> Data for the task
____________________

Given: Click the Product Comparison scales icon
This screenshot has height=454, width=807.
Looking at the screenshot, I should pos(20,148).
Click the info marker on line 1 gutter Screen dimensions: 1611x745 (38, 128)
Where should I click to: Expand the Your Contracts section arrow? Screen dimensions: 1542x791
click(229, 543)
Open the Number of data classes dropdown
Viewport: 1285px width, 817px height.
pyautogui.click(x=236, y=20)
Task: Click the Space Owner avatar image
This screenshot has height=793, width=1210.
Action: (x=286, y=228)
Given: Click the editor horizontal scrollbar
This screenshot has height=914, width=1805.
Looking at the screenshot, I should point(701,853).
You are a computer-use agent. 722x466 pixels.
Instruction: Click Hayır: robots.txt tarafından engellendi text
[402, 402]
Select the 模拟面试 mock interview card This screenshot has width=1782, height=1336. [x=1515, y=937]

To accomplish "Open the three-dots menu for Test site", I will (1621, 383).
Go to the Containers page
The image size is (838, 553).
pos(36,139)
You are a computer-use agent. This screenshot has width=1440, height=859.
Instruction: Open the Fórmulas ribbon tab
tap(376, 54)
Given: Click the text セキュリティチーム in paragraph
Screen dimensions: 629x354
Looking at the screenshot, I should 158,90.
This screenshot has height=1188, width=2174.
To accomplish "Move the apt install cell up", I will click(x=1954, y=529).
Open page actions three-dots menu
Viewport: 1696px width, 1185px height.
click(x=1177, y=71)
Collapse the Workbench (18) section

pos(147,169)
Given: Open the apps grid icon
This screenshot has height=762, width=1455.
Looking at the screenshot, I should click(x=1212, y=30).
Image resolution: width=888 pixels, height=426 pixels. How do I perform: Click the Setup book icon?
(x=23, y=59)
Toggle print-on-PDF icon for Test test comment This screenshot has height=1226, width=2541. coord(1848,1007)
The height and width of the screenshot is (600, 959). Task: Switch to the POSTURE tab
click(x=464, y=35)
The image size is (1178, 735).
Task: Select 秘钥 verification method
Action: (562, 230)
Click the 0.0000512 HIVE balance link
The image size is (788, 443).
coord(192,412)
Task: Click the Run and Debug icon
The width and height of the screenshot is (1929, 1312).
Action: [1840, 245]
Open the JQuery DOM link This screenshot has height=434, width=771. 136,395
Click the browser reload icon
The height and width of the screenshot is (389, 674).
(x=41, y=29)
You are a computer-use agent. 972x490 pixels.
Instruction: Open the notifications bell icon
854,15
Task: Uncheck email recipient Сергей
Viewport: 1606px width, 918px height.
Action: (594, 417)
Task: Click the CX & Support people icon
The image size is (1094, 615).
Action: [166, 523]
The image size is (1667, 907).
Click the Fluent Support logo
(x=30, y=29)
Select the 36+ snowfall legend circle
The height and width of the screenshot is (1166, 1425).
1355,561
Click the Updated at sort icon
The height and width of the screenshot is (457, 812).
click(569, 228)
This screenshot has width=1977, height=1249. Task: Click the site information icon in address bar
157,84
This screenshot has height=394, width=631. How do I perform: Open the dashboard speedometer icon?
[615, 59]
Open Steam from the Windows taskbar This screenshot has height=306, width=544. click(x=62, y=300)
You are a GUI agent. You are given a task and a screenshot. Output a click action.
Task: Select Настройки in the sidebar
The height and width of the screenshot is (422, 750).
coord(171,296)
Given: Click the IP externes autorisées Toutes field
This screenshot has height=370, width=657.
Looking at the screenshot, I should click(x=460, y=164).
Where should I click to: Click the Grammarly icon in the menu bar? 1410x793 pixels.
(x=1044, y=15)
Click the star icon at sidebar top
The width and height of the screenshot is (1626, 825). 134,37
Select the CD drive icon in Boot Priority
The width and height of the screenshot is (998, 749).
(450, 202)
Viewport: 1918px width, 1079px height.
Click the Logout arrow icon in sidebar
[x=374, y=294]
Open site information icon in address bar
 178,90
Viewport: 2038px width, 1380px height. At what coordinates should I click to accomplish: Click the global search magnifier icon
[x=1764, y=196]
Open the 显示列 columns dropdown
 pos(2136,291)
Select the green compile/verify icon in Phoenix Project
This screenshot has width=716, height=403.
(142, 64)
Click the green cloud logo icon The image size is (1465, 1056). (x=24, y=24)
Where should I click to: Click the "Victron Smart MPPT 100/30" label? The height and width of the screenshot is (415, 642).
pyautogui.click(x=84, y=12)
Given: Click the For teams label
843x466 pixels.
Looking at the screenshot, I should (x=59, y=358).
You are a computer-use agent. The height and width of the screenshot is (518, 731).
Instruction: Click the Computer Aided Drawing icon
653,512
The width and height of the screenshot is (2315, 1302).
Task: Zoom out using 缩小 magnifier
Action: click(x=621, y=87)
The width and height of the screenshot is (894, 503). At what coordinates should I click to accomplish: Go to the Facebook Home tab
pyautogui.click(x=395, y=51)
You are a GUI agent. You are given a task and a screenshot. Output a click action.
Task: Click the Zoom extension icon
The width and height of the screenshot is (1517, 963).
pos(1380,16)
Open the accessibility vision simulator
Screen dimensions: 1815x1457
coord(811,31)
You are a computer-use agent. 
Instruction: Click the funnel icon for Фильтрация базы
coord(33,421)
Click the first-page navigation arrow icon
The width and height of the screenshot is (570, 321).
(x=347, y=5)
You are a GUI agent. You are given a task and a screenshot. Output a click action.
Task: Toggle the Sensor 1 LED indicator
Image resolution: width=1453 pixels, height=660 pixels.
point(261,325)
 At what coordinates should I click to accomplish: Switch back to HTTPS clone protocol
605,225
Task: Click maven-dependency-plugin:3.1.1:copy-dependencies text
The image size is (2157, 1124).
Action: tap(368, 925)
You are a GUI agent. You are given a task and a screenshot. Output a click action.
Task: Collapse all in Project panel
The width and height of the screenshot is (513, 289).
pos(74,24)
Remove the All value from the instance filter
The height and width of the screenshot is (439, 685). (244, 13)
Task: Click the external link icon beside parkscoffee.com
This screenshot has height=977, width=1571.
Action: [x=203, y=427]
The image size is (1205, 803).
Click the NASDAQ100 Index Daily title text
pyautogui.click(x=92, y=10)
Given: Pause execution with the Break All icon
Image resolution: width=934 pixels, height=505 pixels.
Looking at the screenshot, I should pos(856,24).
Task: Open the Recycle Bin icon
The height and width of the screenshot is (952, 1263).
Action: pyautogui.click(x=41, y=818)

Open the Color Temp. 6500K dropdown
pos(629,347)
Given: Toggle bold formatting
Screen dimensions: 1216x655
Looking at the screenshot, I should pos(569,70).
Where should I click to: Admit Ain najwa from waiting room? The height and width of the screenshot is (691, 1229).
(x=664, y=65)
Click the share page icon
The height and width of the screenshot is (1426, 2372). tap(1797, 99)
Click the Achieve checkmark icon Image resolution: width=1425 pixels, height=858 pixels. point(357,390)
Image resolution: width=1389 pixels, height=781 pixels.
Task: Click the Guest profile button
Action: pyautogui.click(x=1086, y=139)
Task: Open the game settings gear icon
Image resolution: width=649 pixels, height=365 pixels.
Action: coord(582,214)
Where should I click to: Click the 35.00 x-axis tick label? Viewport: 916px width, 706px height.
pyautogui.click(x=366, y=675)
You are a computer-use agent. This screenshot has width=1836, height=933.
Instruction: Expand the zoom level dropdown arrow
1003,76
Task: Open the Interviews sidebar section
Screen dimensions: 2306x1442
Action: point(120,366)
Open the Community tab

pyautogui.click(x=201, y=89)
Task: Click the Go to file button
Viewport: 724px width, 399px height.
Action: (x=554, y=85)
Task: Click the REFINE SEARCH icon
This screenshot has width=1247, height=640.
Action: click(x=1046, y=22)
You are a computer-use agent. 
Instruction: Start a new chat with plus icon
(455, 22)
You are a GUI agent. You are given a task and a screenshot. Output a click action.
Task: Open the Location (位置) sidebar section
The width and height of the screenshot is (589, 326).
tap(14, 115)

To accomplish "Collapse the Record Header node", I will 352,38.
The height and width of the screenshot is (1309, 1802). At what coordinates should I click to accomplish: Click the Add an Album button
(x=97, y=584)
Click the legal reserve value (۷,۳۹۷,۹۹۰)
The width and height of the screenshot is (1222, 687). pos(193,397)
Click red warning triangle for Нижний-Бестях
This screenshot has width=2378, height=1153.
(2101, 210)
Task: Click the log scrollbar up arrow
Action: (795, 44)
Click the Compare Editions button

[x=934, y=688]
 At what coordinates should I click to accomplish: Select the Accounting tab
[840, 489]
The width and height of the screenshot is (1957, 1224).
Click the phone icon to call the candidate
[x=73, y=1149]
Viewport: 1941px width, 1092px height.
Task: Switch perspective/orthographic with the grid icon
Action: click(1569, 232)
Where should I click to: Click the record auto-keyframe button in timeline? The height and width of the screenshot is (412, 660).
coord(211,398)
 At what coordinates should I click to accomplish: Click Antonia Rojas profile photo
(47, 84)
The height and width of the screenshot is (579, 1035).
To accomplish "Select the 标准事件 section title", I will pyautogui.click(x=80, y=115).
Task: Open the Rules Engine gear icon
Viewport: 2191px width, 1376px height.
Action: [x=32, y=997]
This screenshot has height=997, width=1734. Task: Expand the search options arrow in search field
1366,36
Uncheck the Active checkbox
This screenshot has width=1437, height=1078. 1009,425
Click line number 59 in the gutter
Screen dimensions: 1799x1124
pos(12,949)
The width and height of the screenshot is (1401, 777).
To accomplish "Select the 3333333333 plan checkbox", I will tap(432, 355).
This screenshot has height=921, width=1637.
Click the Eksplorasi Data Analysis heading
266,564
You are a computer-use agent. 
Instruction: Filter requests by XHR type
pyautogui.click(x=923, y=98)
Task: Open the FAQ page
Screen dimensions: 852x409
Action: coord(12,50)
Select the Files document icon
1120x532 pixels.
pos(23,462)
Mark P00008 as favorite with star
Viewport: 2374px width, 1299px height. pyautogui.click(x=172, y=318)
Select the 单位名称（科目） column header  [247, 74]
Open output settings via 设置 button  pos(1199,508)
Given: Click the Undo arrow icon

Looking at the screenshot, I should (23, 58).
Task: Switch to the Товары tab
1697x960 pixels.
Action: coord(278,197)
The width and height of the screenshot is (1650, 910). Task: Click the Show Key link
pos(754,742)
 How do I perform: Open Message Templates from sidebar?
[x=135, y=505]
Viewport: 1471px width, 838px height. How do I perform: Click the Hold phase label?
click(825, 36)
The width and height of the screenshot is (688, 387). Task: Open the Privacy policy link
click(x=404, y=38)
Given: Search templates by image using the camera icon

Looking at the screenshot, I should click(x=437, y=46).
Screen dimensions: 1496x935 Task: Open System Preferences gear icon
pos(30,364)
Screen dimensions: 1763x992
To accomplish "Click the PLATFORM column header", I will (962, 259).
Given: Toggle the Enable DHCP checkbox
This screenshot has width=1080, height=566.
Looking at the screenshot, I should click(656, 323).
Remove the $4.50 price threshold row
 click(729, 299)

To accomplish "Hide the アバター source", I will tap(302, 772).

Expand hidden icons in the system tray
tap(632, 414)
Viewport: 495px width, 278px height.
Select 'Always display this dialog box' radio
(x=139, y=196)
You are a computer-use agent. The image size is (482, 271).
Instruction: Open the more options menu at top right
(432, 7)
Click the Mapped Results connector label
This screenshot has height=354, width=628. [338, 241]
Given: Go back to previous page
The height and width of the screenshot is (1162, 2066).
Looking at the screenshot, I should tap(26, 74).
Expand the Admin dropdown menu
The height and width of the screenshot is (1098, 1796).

____________________

> Your assignment
Everything from the first line of the records through the line containing "Select the 模拟面试" is to be set down exactly, while later lines are left out.

> Written solution
Given: Click the Product Comparison scales icon
This screenshot has height=454, width=807.
Looking at the screenshot, I should pos(20,148).
Click the info marker on line 1 gutter Screen dimensions: 1611x745 (38, 128)
Where should I click to: Expand the Your Contracts section arrow? Screen dimensions: 1542x791
click(229, 543)
Open the Number of data classes dropdown
Viewport: 1285px width, 817px height.
pyautogui.click(x=236, y=20)
Task: Click the Space Owner avatar image
This screenshot has height=793, width=1210.
Action: (x=286, y=228)
Given: Click the editor horizontal scrollbar
This screenshot has height=914, width=1805.
Looking at the screenshot, I should point(701,853).
You are a computer-use agent. 722x466 pixels.
Instruction: Click Hayır: robots.txt tarafından engellendi text
[402, 402]
Select the 模拟面试 mock interview card This screenshot has width=1782, height=1336. [x=1515, y=937]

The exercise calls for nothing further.